> **RECORDS**:

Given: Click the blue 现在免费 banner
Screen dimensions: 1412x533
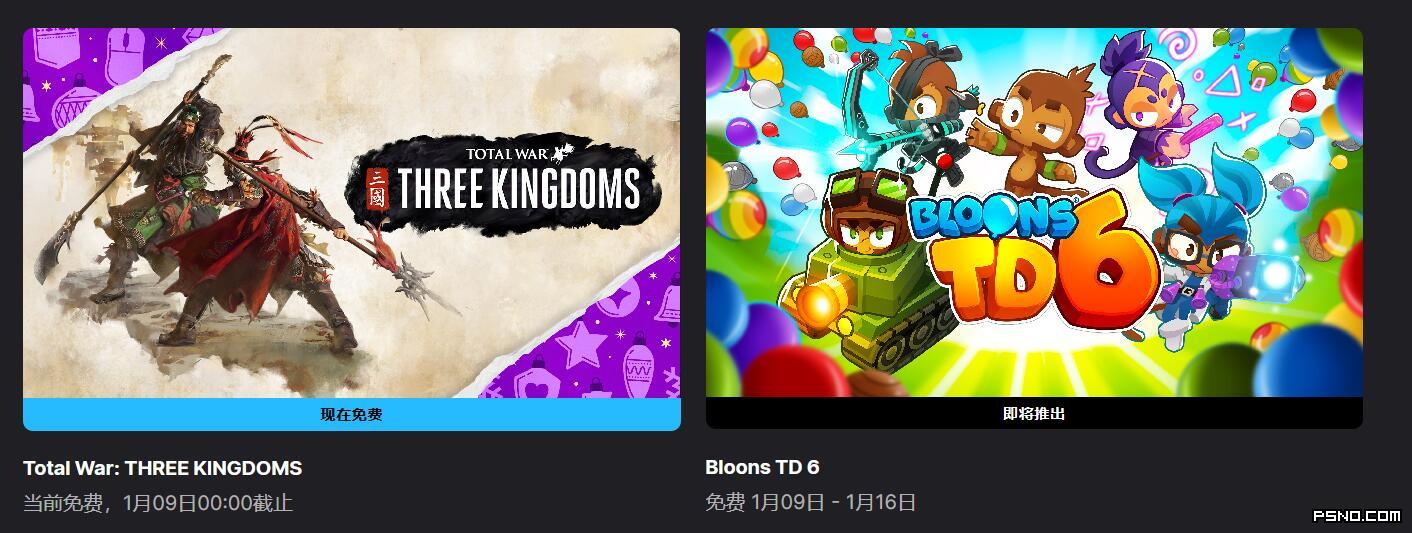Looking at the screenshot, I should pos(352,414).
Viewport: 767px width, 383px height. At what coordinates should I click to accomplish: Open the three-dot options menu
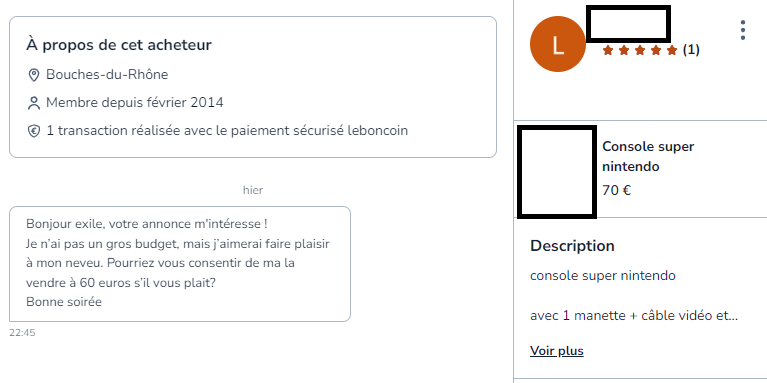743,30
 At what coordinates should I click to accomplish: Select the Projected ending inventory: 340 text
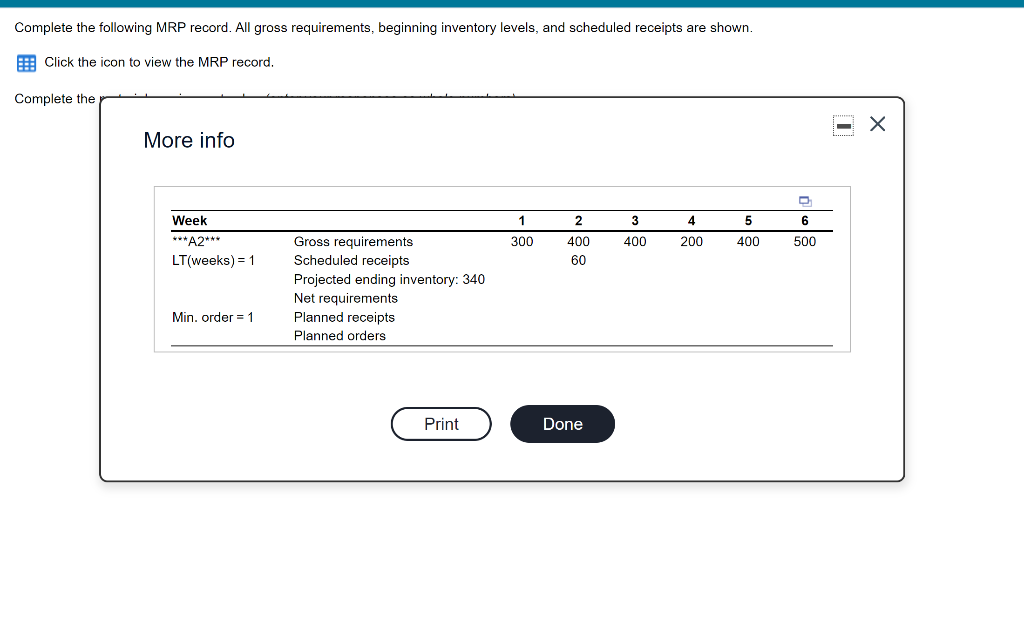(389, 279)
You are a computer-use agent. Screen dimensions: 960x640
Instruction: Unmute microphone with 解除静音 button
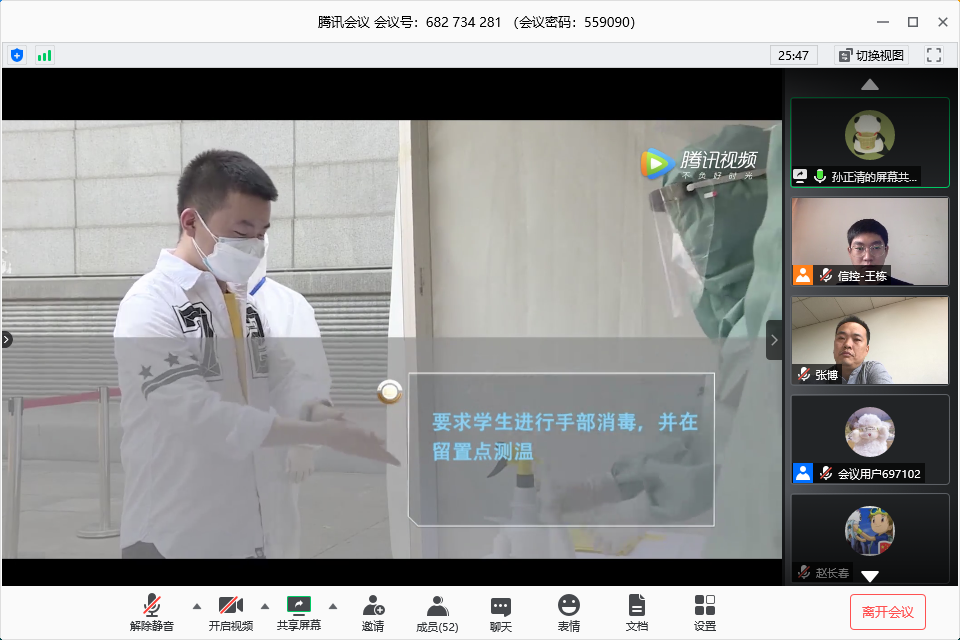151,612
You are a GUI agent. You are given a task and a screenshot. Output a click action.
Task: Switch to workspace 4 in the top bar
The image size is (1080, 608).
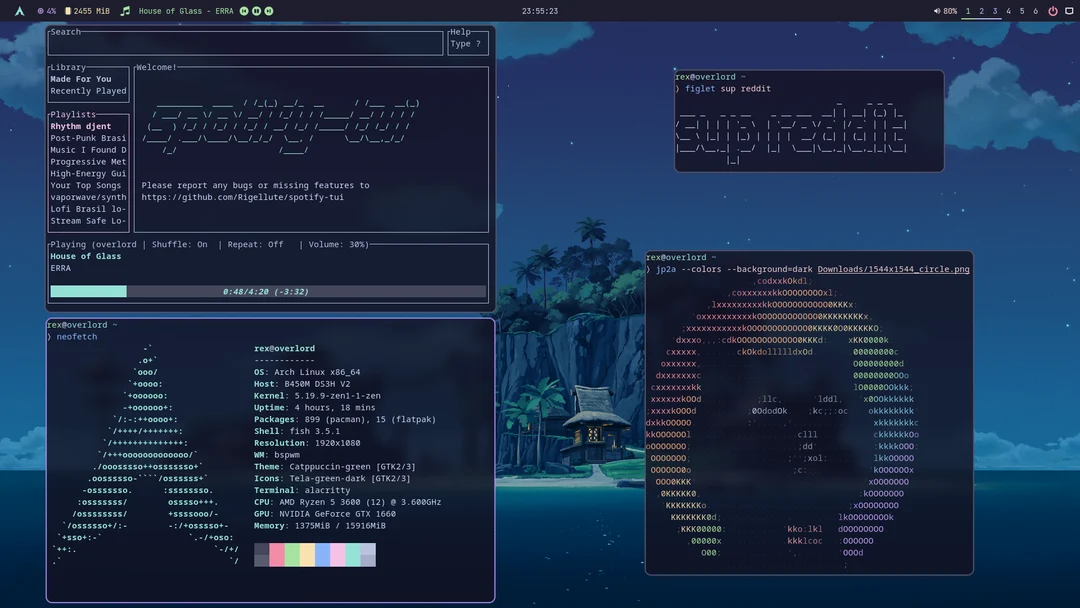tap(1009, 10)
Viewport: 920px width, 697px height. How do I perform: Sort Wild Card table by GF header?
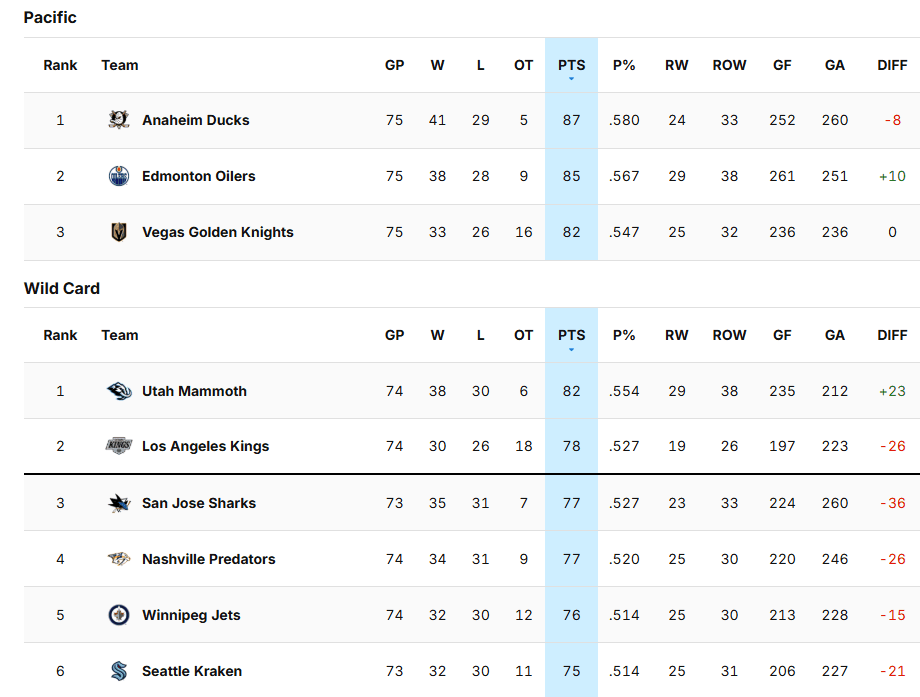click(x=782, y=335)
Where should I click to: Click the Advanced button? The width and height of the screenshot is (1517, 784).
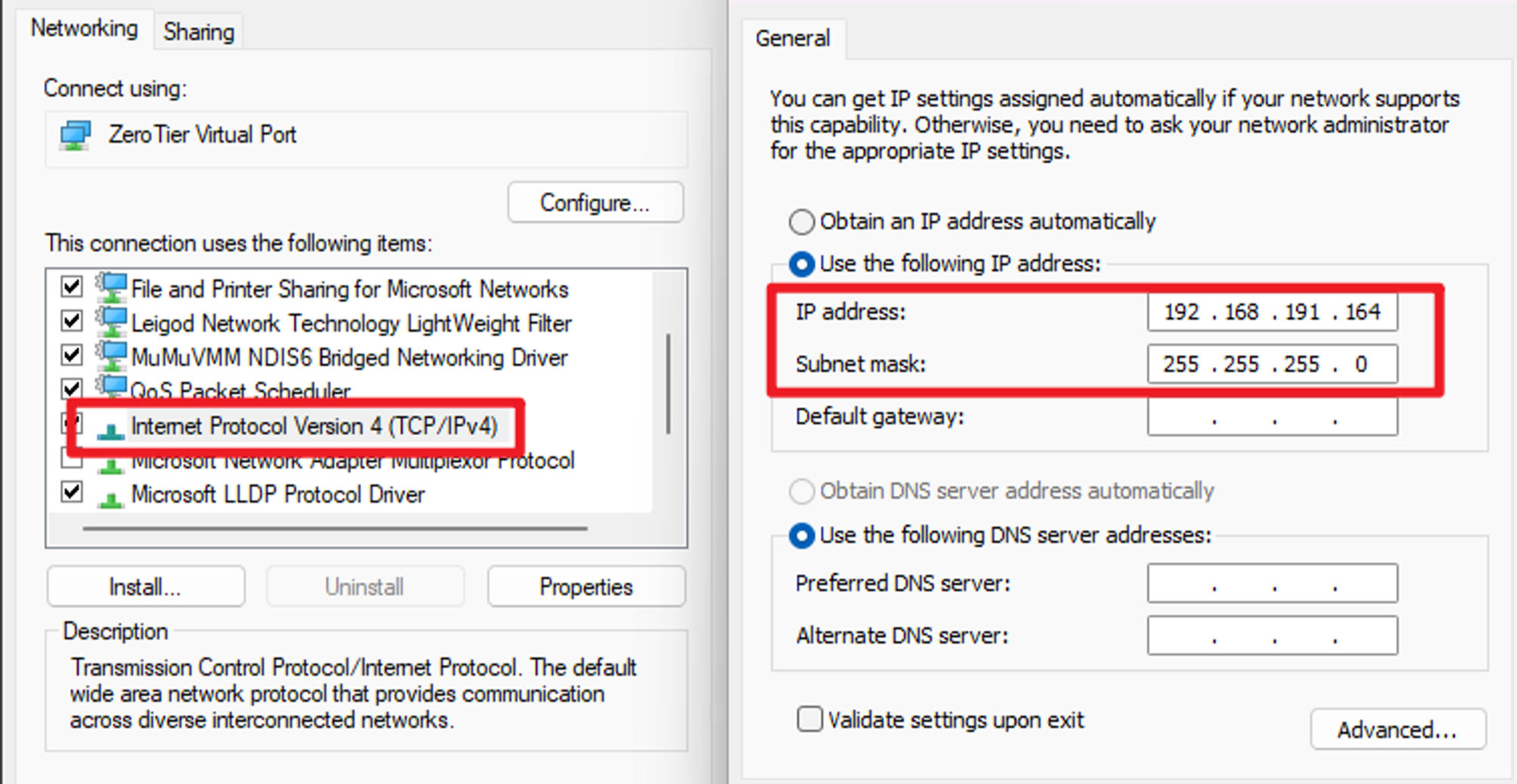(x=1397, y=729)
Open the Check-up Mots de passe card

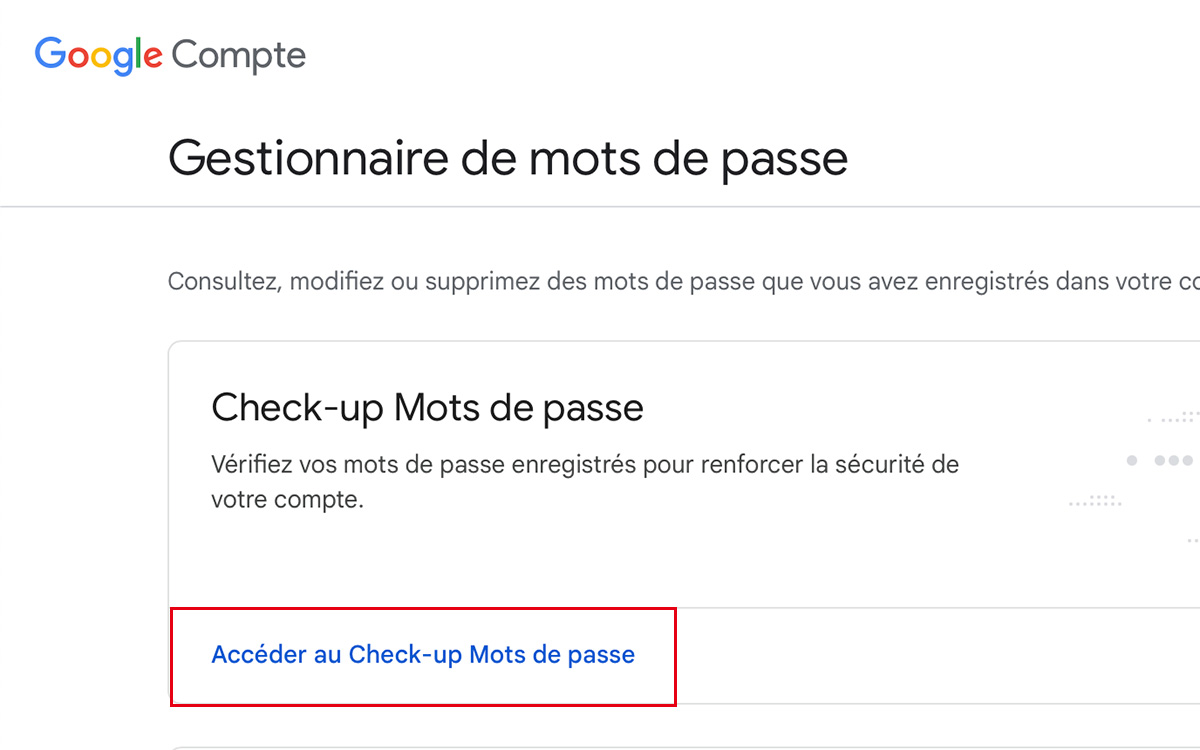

> **EXERCISE AIM**: Look through the preceding entries for the word "agent". Report how many lines hold it, and only that number.

> **PROBLEM SOLUTION**: 2